Task goal: Leave out all images and set down the records exactly as given.

Data to examine:
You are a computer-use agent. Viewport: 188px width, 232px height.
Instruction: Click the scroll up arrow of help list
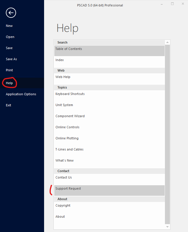coord(167,43)
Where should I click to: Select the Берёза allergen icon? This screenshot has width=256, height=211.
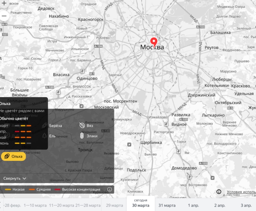coord(45,125)
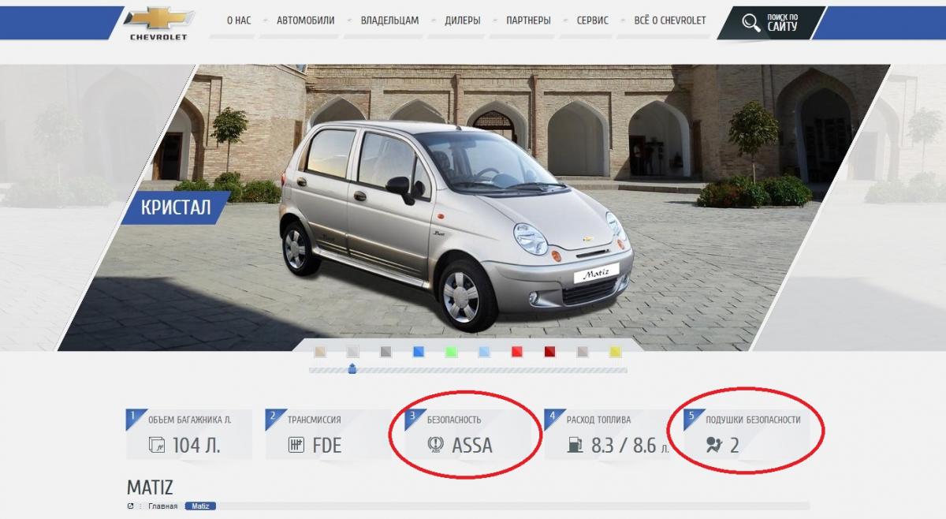Click the trunk volume icon near 104 Л.
The height and width of the screenshot is (519, 946).
157,445
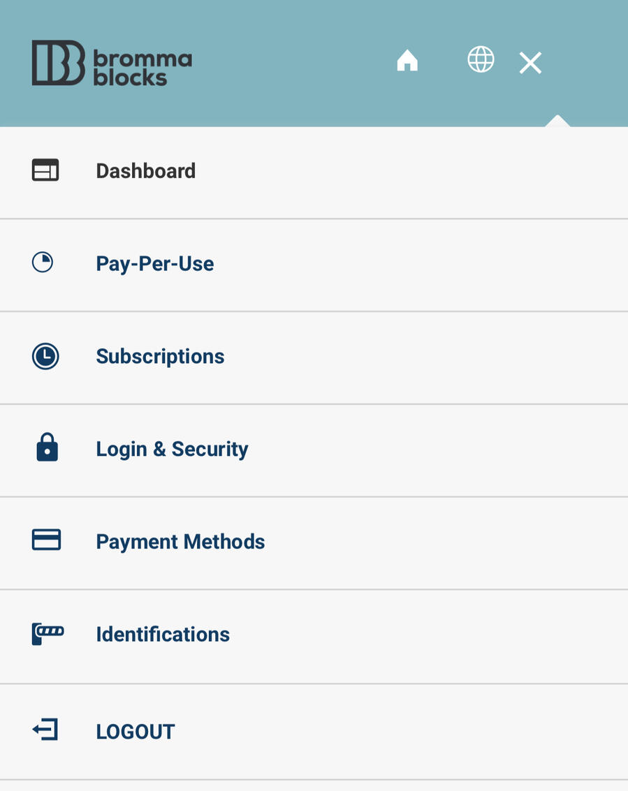The height and width of the screenshot is (791, 628).
Task: Close the navigation menu with X
Action: point(530,64)
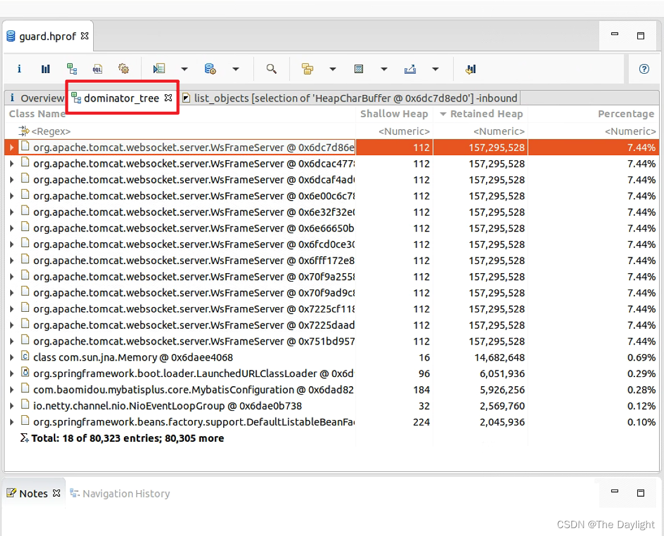Viewport: 664px width, 536px height.
Task: Expand the first WsFrameServer tree row
Action: tap(11, 147)
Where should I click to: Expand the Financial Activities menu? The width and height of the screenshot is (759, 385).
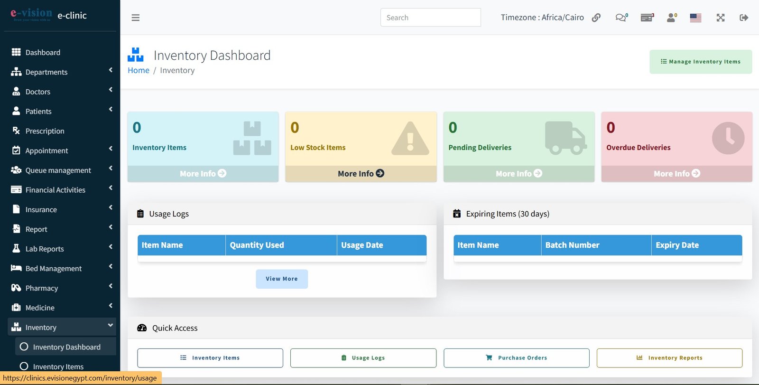62,190
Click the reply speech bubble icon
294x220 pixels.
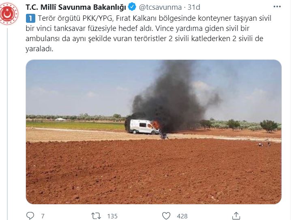click(x=30, y=216)
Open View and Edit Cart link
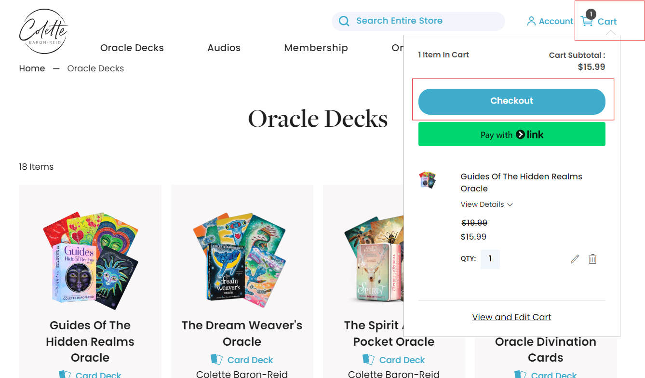This screenshot has height=378, width=645. pyautogui.click(x=511, y=317)
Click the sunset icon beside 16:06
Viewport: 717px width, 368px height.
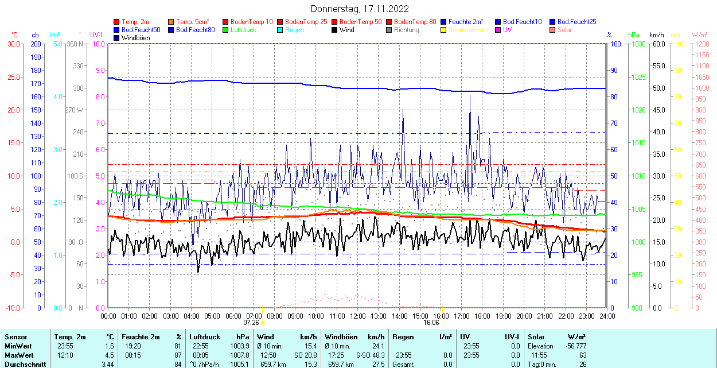click(x=443, y=323)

Worked solution:
You are a computer-use agent. Viewport: 188px width, 232px height.
Instruction: Click the scroll up arrow of help list
coord(167,43)
Where should I click to: Select the Берёза allergen icon? This screenshot has width=256, height=211.
coord(45,125)
Click the trunk volume icon near 104 Л.
The height and width of the screenshot is (519, 946).
157,445
The height and width of the screenshot is (791, 628).
Task: Close the navigation menu with X
Action: point(530,64)
Viewport: 664px width, 536px height.
Task: Expand the first WsFrameServer tree row
Action: tap(11, 147)
Where should I click to: Expand the Financial Activities menu? The width and height of the screenshot is (759, 385).
62,190
Click the reply speech bubble icon
294x220 pixels.
click(x=30, y=216)
Open View and Edit Cart link
This screenshot has height=378, width=645. pyautogui.click(x=511, y=317)
Click the sunset icon beside 16:06
Viewport: 717px width, 368px height.
click(x=443, y=323)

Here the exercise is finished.